# A New Dawn, A New Day



## RaiRaiNY (Feb 19, 2010)

That's fantastic! I'm really glad you seem to have found the right situation. Take your time, do what feels comfortable, and don't push yourself too hard too quickly. Your confidence will grow and you'll be so happy you made the decision to ride again


----------



## MissH (Apr 10, 2010)

Well, tonight was interesting...to say the least. 

I got there super early to make sure I wouldn't stress about being rushed this time. It had been pouring all day so that already made me nervous (lots of horses in the arena? and so on?). Didn't even THINK I would have any problems...

This was the first time I had to go and catch Oliver on my own (fourth level trained paint who I am riding...who is a complete sweetheart under saddle, but a bit of a grumpy old man otherwise!). Didn't think it would be a problem. Wrong. Couldn't catch him. Grain? Still couldn't catch him. I was nervous, simply because I didn't know how the other horses in the paddock were personality wise, so anyways it just got the best of me and I guess you could say I kinda gave up and went for help - practically cried on the way back to the barn because I was so let down that I couldn't even catch him. Anyways, that's where it began. By the time I got back to the barn, my confidence was so shot, that when the girl who helped me catch him offered to help me tack up I said yes. 
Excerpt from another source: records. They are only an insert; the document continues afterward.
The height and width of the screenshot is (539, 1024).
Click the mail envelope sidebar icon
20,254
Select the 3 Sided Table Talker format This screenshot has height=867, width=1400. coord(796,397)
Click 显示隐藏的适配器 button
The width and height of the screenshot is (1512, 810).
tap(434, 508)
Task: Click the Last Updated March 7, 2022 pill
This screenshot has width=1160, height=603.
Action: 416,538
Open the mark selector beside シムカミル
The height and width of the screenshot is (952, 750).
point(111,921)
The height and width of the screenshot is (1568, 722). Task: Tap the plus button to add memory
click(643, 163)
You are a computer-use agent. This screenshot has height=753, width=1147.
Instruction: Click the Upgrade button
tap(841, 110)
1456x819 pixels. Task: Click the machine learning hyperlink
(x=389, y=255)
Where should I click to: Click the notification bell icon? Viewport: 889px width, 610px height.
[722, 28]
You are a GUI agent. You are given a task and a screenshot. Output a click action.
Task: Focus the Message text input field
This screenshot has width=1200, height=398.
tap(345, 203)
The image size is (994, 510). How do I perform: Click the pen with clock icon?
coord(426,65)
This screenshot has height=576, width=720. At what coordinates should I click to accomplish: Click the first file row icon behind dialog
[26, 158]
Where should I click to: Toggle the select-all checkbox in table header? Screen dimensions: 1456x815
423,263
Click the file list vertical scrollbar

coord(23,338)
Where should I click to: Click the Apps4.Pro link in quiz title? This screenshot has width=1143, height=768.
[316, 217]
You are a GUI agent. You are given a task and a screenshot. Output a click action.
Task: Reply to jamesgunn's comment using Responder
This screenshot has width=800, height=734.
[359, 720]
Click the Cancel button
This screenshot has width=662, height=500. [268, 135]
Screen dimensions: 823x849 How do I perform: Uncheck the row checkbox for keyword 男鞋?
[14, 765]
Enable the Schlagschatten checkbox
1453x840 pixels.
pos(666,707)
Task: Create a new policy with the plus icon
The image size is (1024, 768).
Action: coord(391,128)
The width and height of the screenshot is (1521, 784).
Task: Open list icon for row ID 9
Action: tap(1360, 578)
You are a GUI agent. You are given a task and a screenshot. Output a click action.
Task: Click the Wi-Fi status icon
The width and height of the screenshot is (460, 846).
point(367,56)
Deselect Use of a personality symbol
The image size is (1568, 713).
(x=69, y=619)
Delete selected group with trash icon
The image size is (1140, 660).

Long and the short of it, everything felt like it was a disaster (because I couldn't do it myself due to total loss of confidence) until I walked into the arena. My coach asked me how everything was and I had a little breakdown... *sigh*. She was laughing because of the way I was explaining it...I have a pretty good sense of humor and the ability to poke a bit of fun at myself, and I thought it was cute that she giggled a little bit at how I felt like I had "so drastically let myself down". 

ANYWAYS...by the time I circled the arena at a walk for about 10 minutes, I was just absolutely spent. I spilled all about how my pride was hurt that I couldn't handle it by myself tonight, and that I never thought I would have to reach so far back to the beginning and basically start over with everything from handling to riding. She was *super *great about it, and helped me get it all out and think of ways to move forward. 

And then...

I just rode. And it was fantastic. I was more balanced than the first week, more confident, more everything than before. It was like I was a different rider. Now it took me THE ENTIRE TIME before that, venting and upset about not being able to cut it to kinda "get the nerves outta me", so to speak...but at the end of the day, I had nothing left in me other then to ride. So I did. 

The point of the story for me is that I have to hang onto the positive and go from there. As for catching Oliver, I'm going back this week just to catch him and get that over with. I haven't handled horses for two years, and I didn't realize that I'd have to get used to it again. So to do that, I need to put some extra time into the things that are important other than riding - including some bonding time grooming, catching him in the field, and so on. 

Next ride is Saturday. And although I had some issues tonight, I am actually really looking forward to it.


----------



## RaiRaiNY (Feb 19, 2010)

I had quite a bit of trouble catching my horse the other night too. Also, everywhere else I've ridden, they've either haltered the horse for me, or left the halter on during riding. I was struggling to switch the bridle for the halter on Fritz the other night, and my trainer couldn't understand why....until I explained I had never done it before.

She showed how to do it once, but once isn't enough for someone who's only at the barn once or twice a week to be able to just do it immediately. I've also never cross-tied a horse before this barn, so that's new to me as well. We've always just tied the horses to a post and tacked / groomed from there.

Sometimes small issues like not being able to halter rattle my confidence much more than the riding itself.


----------



## MissH (Apr 10, 2010)

RaiRaiNY said:


> Sometimes small issues like not being able to halter rattle my confidence much more than the riding itself.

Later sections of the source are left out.